The same progress was noted at Bunia General Hospital, where new medical kits, support personnel and emergency funding appear to be reinvigorating operations.

Health workers with scant supplies had been struggling to contain the outbreak of the Bundibugyo virus, a kind of Ebola that has no approved treatment or vaccine. In some areas, doctors have resorted to wearing expired medical masks while treating suspected patients.


There are no specific treatments for Bundibugyo.

“We are currently exploring the use of more and more drugs and compounds that can help save even more lives, because, as I’ve mentioned, this disease initially presents just like any other infectious disease we’re familiar with: dizziness, headache, fever, vomiting and diarrhea,” Congo’s Health Minister Samuel Roger Kamba told reporters Thursday night.

Dangers faced by health workers have been heightened by anger among residents over the stringent medical protocols for dealing with the bodies of victims, which clash with local burial rites. Residents have launched at least three attacks against health centers.

Tucked in the northeastern part of Congo close to the Ugandan border, Ituri province has been reeling from attacks by the Allied Democratic Force, a rebel group allied with the Islamic State group, and a coalition of ethnic militias. In early May, the ADF killed at least 40 people and burned several homes in Ituri.

The illness also has been reported in the Congolese provinces of North Kivu and South Kivu, south of Ituri, where the Rwanda-backed M23 rebel group controls many key cities, including Goma and Bukavu.
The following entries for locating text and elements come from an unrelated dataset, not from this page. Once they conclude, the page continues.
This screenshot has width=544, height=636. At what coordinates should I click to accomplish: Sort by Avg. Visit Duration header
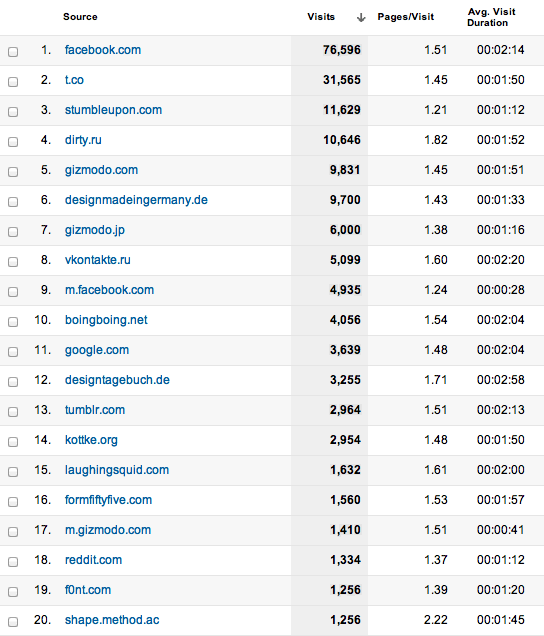pyautogui.click(x=491, y=17)
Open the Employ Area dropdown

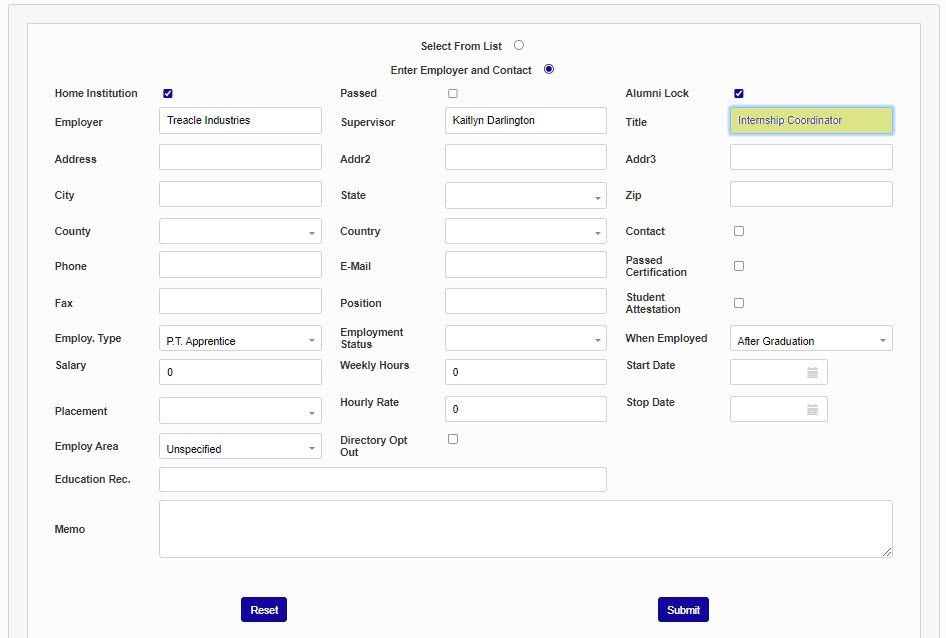240,448

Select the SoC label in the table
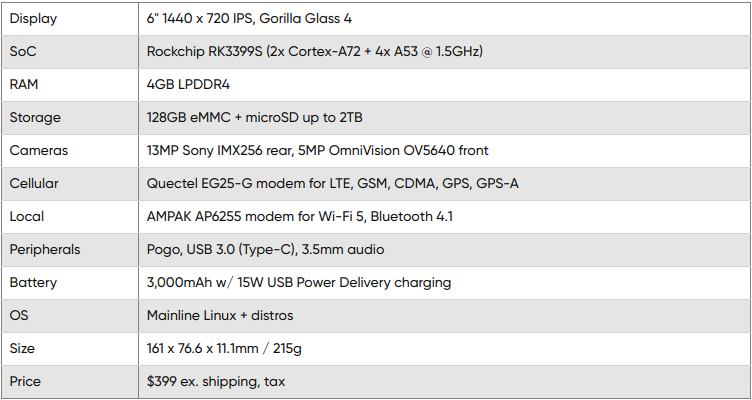click(25, 51)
The rebels have reported two cases.

After Uganda closed its border with Congo, the WHO chief said Thursday he discourages countries from imposing travel bans. “There are ways to manage workers and to manage cases without having a strong, restricted travel ban and we don’t encourage that as WHO,” Tedros said.

The Trump administration last week announced a temporary ban on the entry of people without U.S. passports who have visited Congo, Uganda or South Sudan in the past 21 days. It said Wednesday it plans to send Americans who are exposed to Ebola to a new facility in Kenya instead of flying them to the U.S.